Cortopassi Recipes
Sugo alla Melanzana
Tom’s mother and Dino’s sister-in-law Doris Cortopassi’s favorite pasta and polenta sauce recipe comes from her mother, Eva Giovannoni. It features eggplant, mushrooms, and tomatoes, seasoned with fresh herbs and red wine.
Makes 4 to 6 servings.
Ingredients:
- ½ cup extra-virgin olive oil
- 1 large eggplant (1 to 1-1/2 ponds), peeled and cut into 1/2-inch cubes
- ½ cup chopped onion
- 1 clove garlic, minced
- 2 tablespoons chopped fresh parsley
- 3 cups Tomato Magic®
- ¼ pound fresh mushrooms, sliced
- ½ cup red wine
- 1 teaspoon oregano leaves, crumbled
- 1 teaspoon basil leaves, crumbled
- 1 teaspoon salt
- ¼ teaspoon pepper
Instructions:
- Heat oil in 4-quart saucepan over medium heat.

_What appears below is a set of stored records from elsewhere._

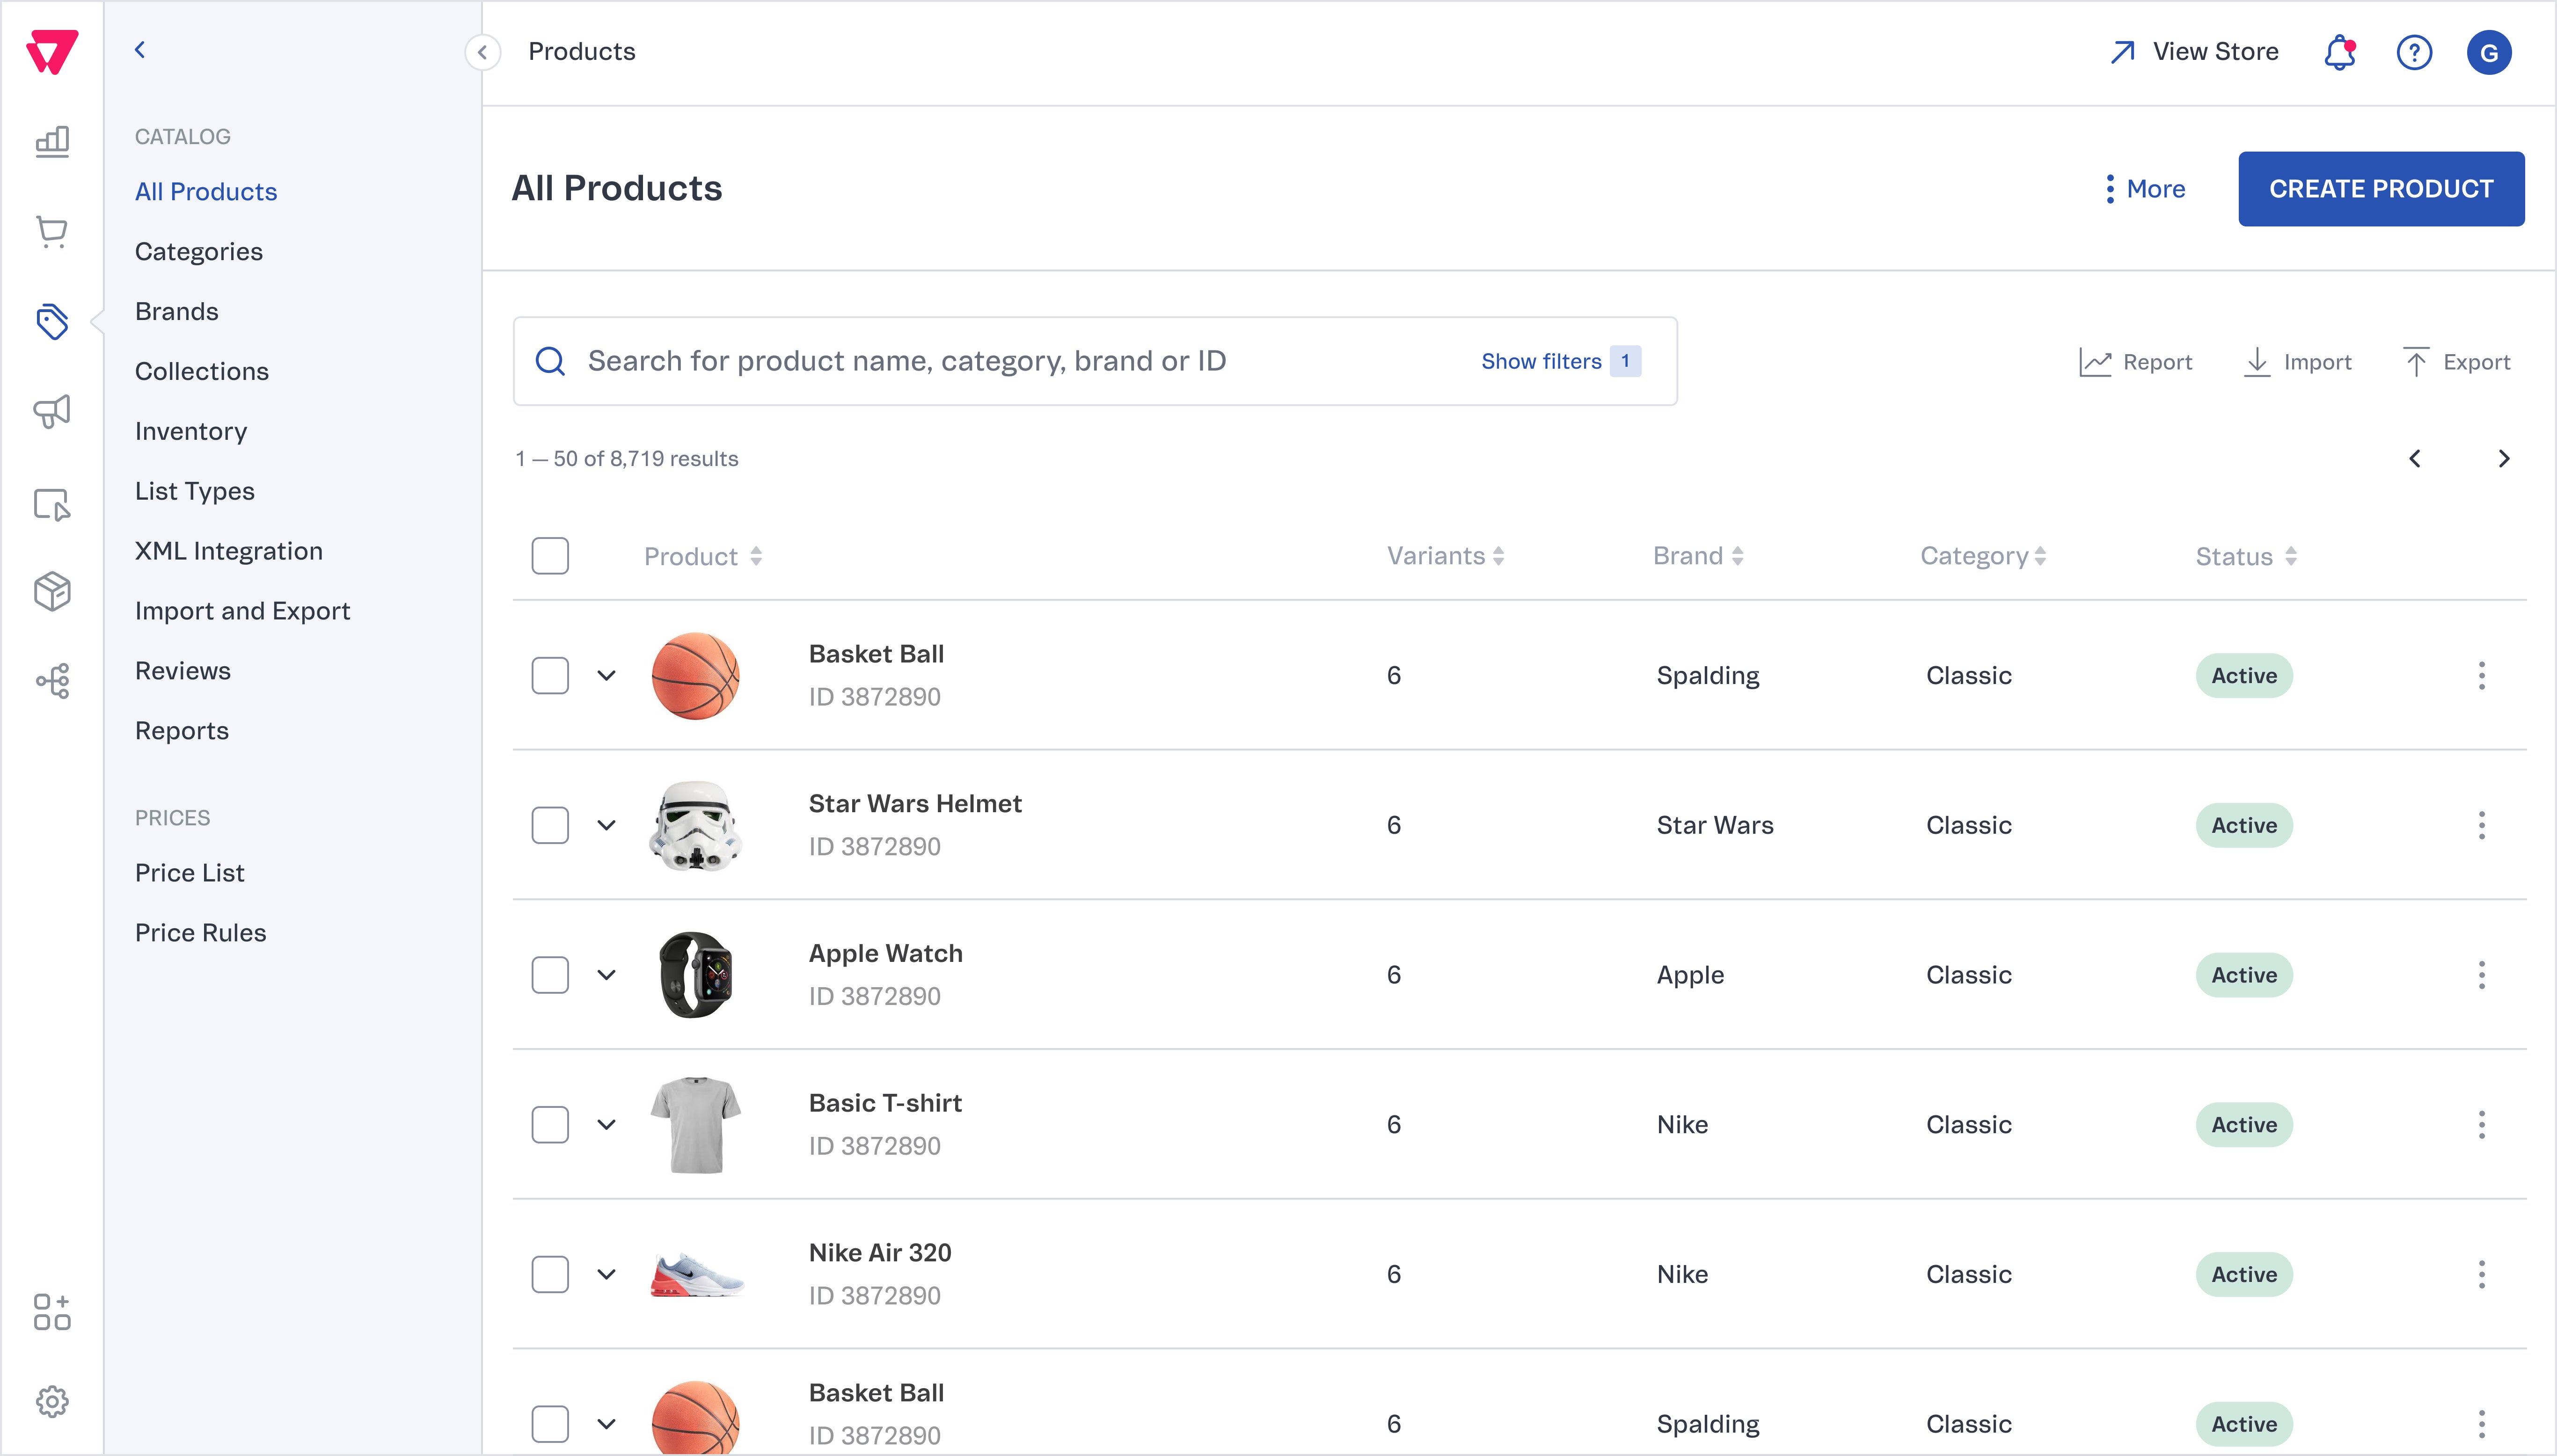Screen dimensions: 2557x1456
Task: Open the box shipping sidebar icon
Action: [52, 591]
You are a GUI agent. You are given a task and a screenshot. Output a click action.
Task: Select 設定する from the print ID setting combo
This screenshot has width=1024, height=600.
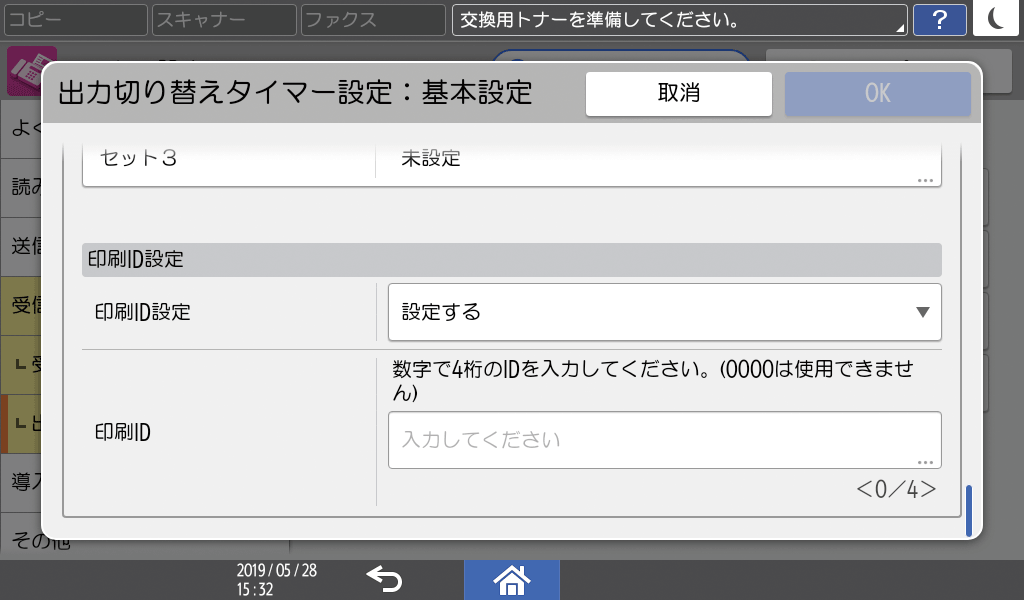664,312
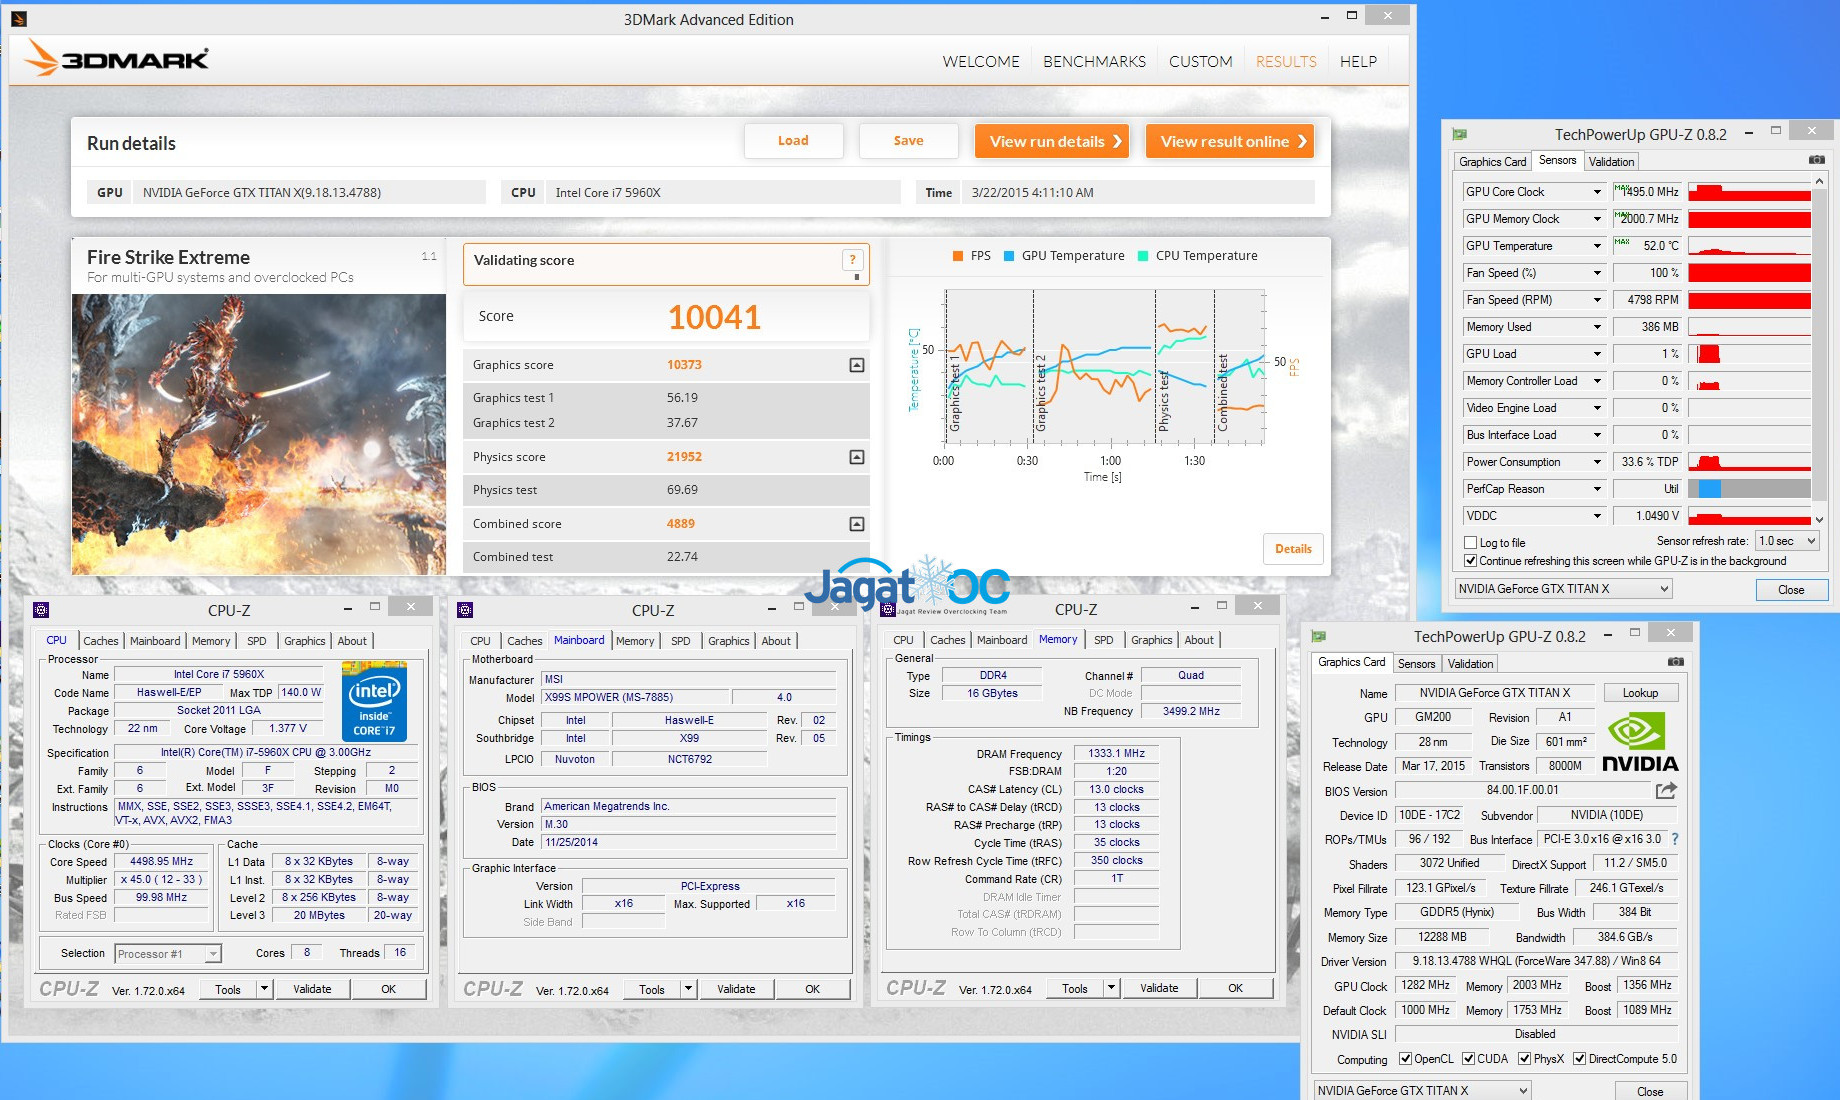Click the share icon beside BIOS Version
The width and height of the screenshot is (1840, 1100).
1666,790
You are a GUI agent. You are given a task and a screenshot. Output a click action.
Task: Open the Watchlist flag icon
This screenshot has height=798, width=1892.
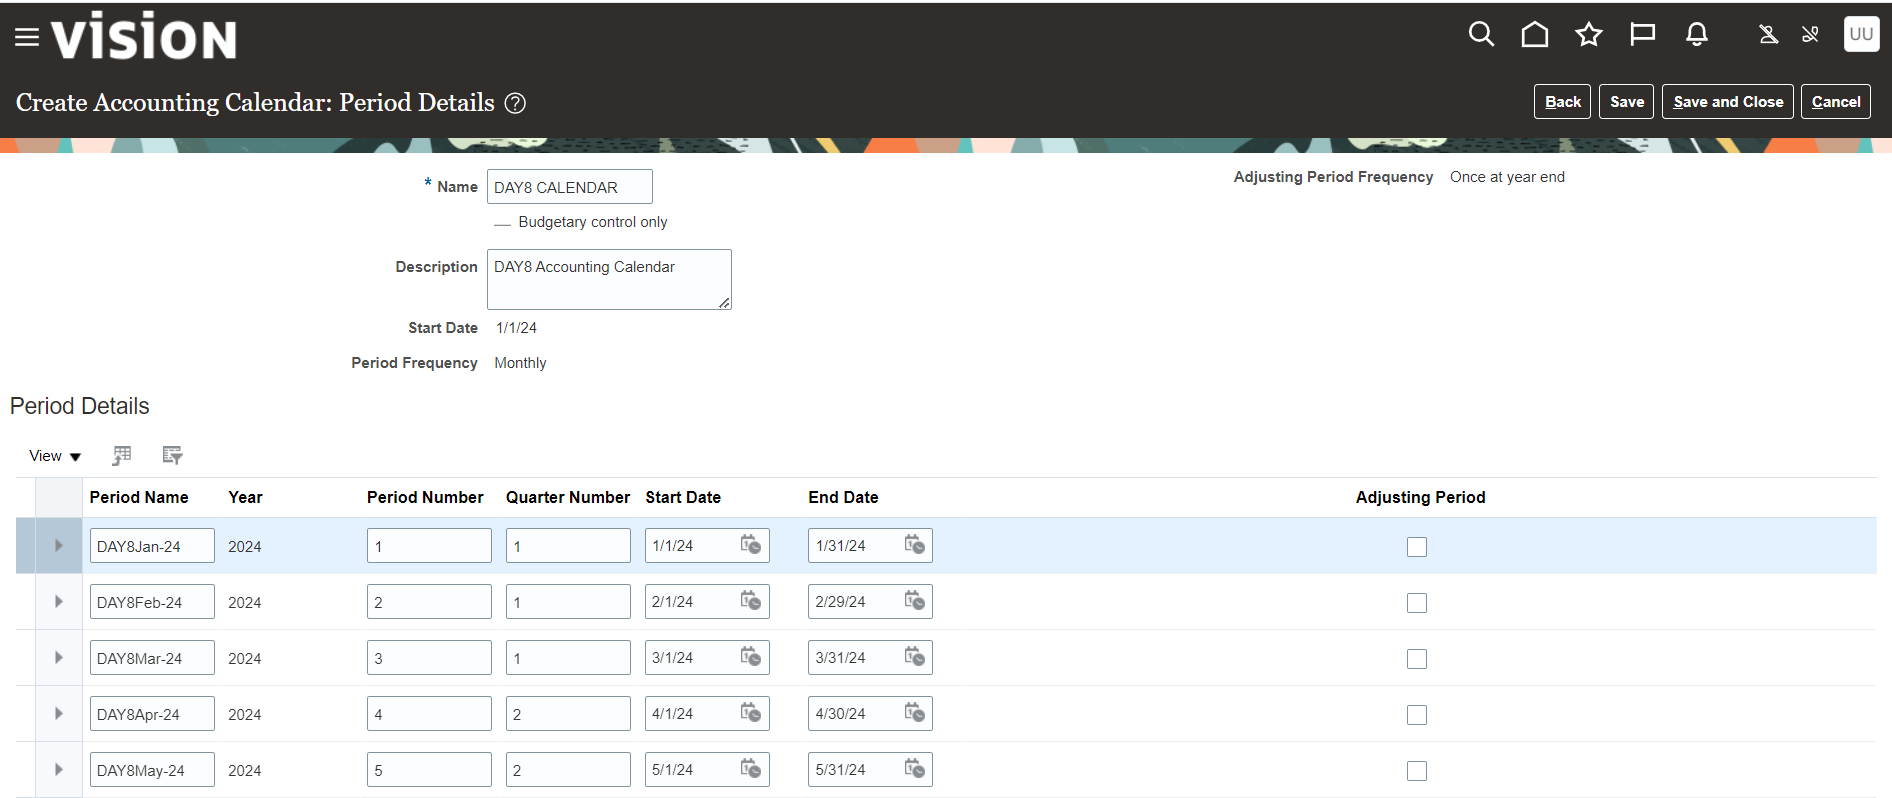(1642, 35)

- Add eggplant, onion, garlic, and parsley; cook until tender.
- Add Tomato Magic®, mushrooms, wine, oregano, basil, salt, and pepper.
- Reduce heat to low, cover and simmer 45 minutes, stirring occasionally.
- Serve over spaghetti. Also excellent over polenta.
- If you like meat in your sauce, add some sausage.